The best thing to do if you really just want to draw from the posterior is to implement it in the generated quantities block. Then you get independent draws. I did it just for your quantity of interest that was failing to make sure it’d work:

generated quantities {
  cholesky_factor_corr[7] L_Omega = lkj_corr_cholesky_rng(7, 1);
  vector[7] sigma;
  matrix[7, 7] L_Sigma;
  for (i in 1:7)
    sigma[i] = lognormal_rng(0, 1);
  L_Sigma = diag_pre_multiply(sigma, L_Omega);
}

Using HMC/NUTS, we can run into difficult geometry with just these priors and no data.

You can reparameterize the Cauchy to make the actual model you draw from less heavy tailed.
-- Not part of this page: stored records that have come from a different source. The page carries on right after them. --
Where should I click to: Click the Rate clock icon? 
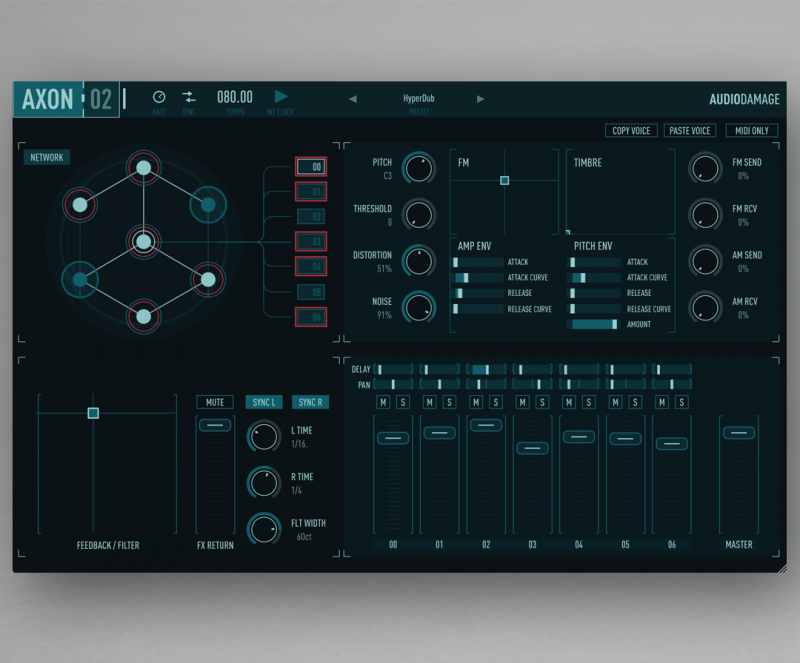tap(159, 97)
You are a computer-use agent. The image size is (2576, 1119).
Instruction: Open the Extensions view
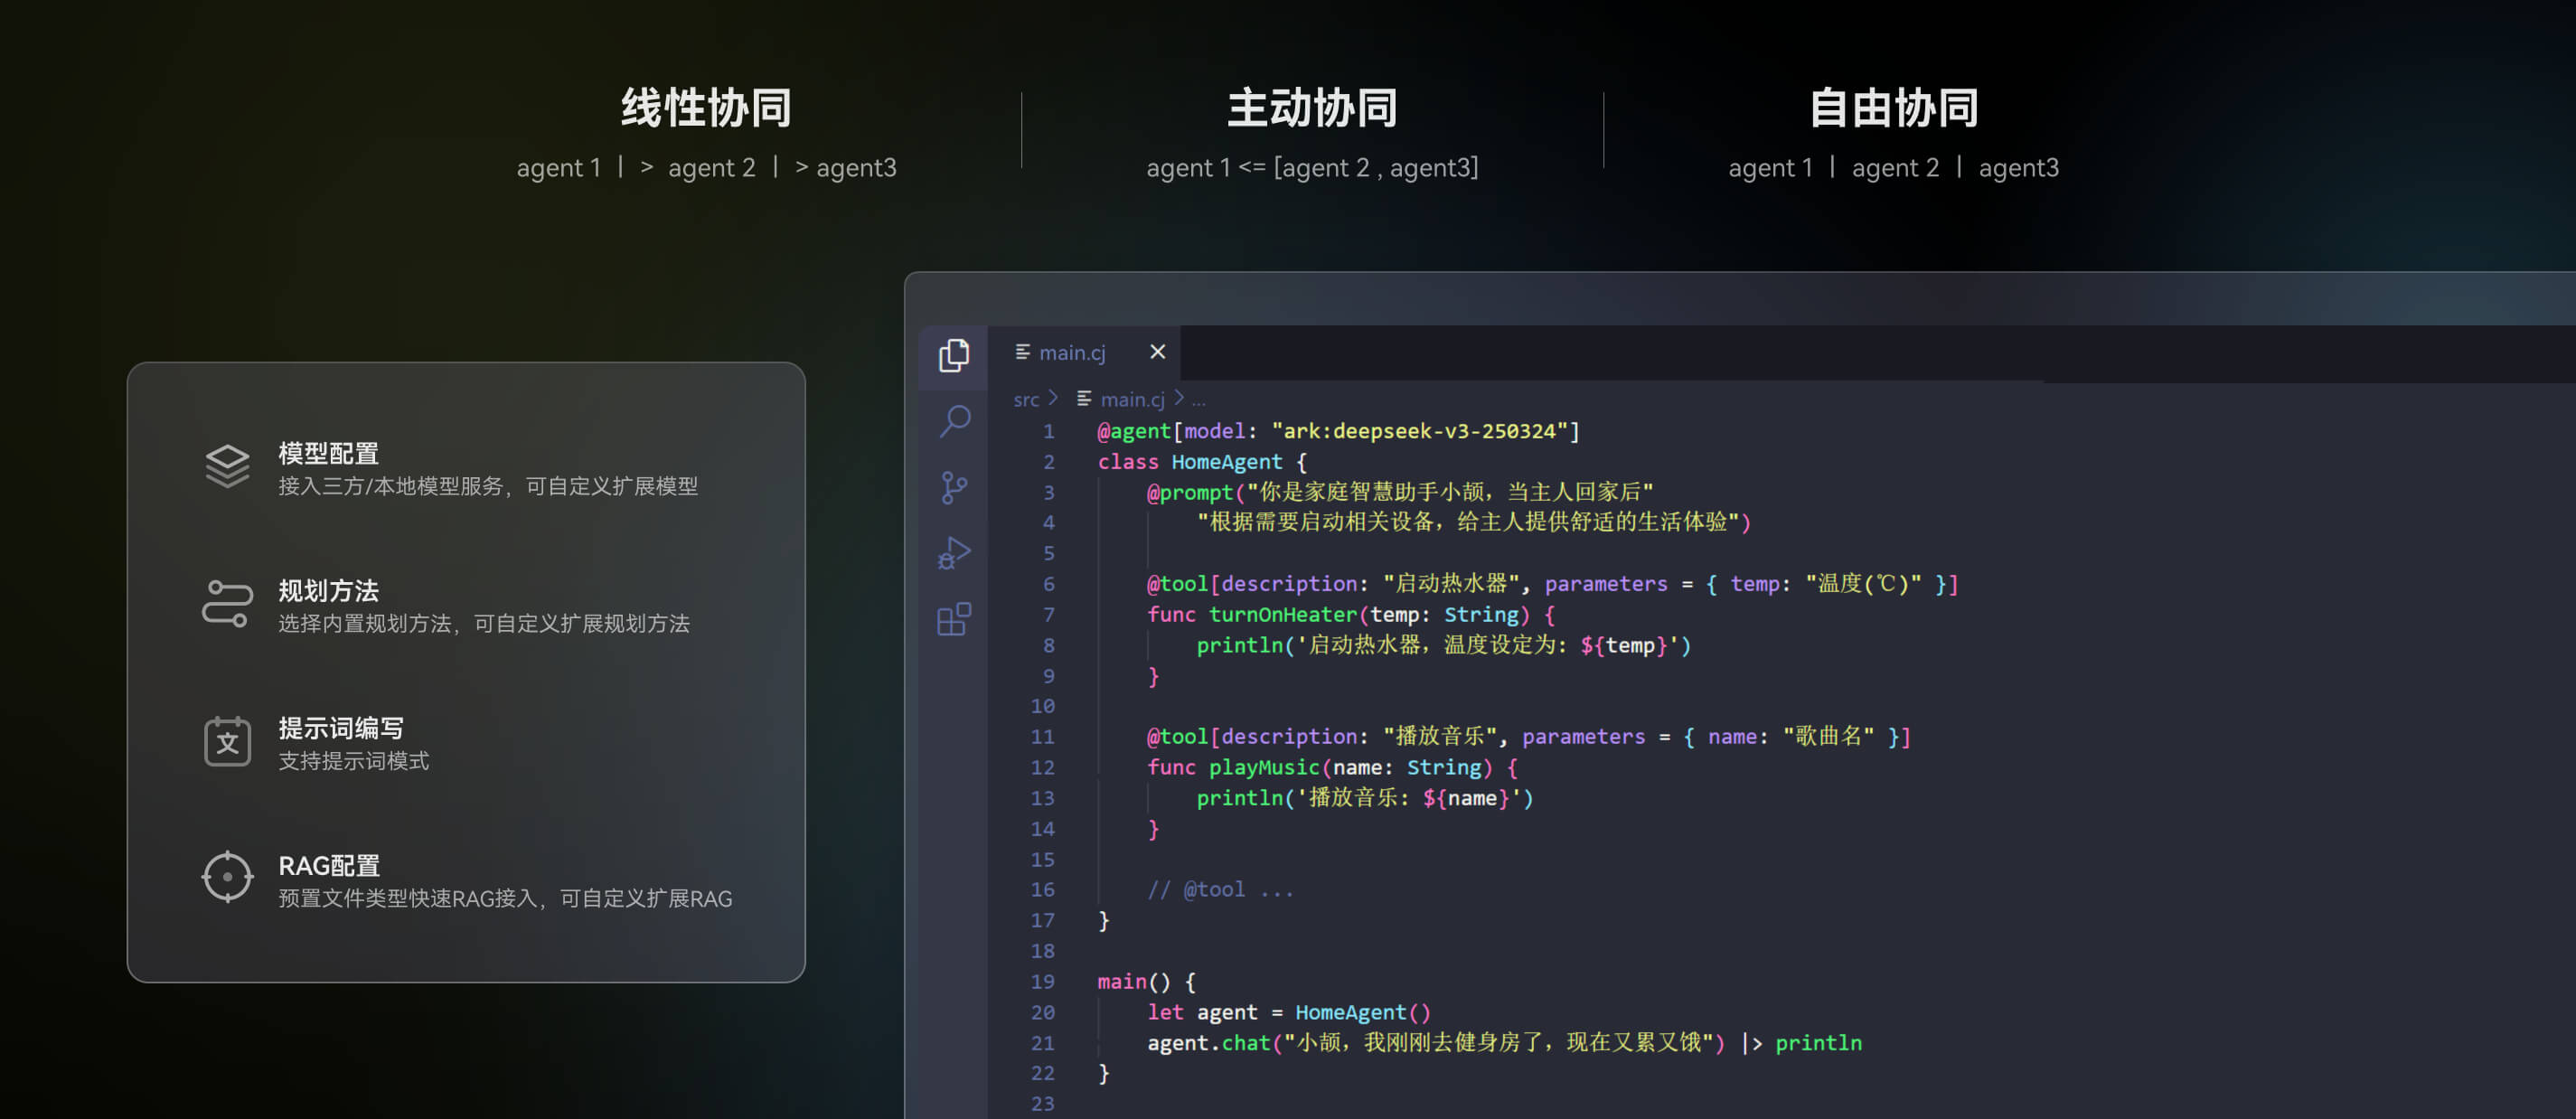pos(953,619)
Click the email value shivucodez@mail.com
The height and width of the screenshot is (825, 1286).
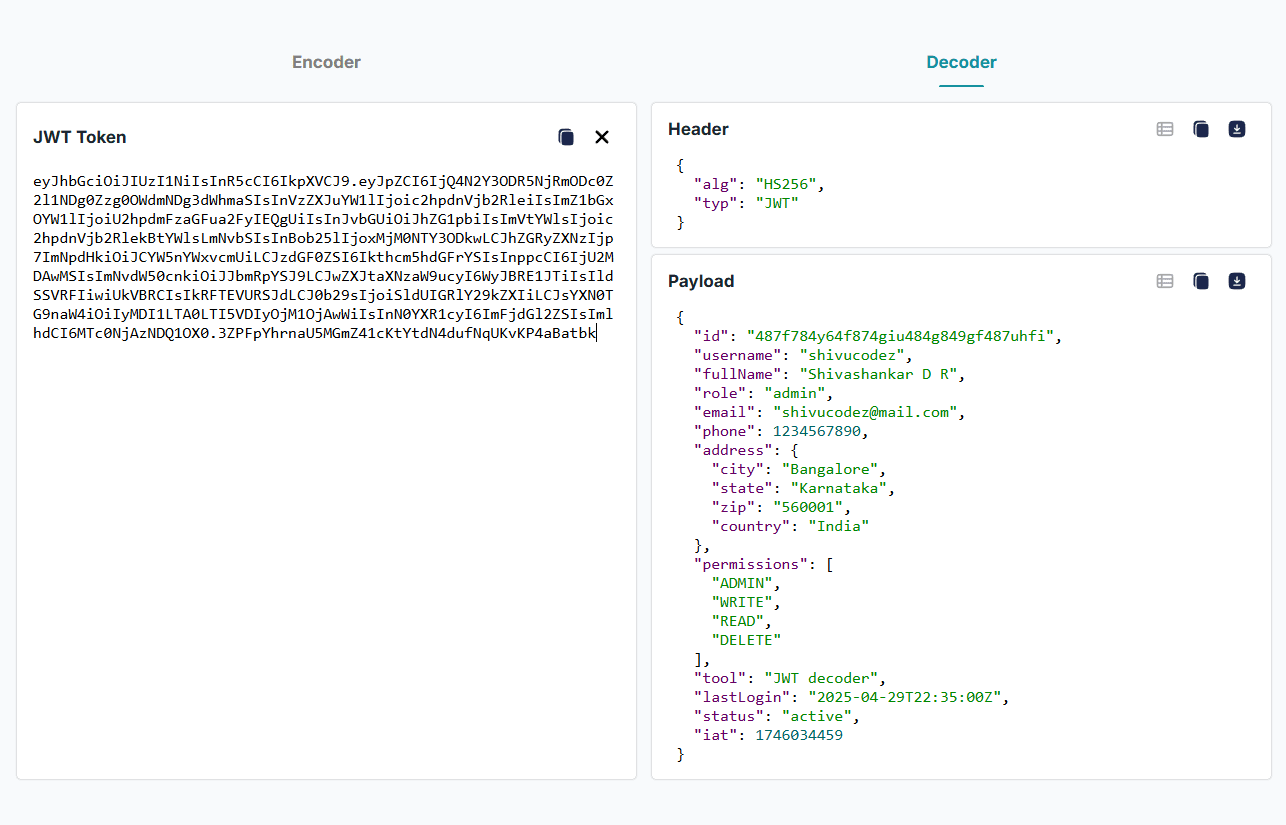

This is a good idea when there’s not a lot of data, too. There’s a discussion in the user’s guide part of the manual on reparameterizations.

What happens when you use priors with less heavy tails? Did the chains get stuck or just mix slowly?

You might also want to put some kind of prior on the correlation matrix, like an LKJ prior with a parameter greater than 1. I simulated with a 1 in the example above.


#3

~norm(0,1) is less heavy-tailed than ~cauchy(0,1) right? It makes just about no difference. All those parameters except L_sigma are stably estimated (L_Sigma, on the other hand, seems fine, with Rhat~=1.00 and Neff around about half of the maximum).

I’ll try the method you described!


#4

Using the “generated quantities” block worked, thanks!


#5

Glad to hear it. Nothing like Monte Carlo without the Markov chain complications. (Having said that, the MCMC version could probably be fit with some careful reparameterization.)

Infinitely less heavy tailed—Cauchy has infinite variance, normal is finite. But as you note, this often doesn’t matter with priors—it’s the posterior tails we care about.


#6

I’ve noticed that just about any combination of priors I can use for this design gives me a covariance matrix where the diagonal is substantially larger than the other values and the other values have a stronger prior toward very low values.

Assuming my covariance matrix is actually a correlation matrix, (i.e., the data it represents are uniform), I’m wondering what suitable values would give me weakly informative or uninformative priors for covar anywhere in the range of 0-0.5.


#7

I don’t know if that’s possible to pull off. In higher dimensions, the constraints lead to priors concentrating around zero correlation. You could use an LKJ prior with argument much less than 1 (but still greater than 0).

In some sense, the diagonals wind up having to be relatively larger than the values. But they can get close when there’s very high correlation and all variances are roughly the same.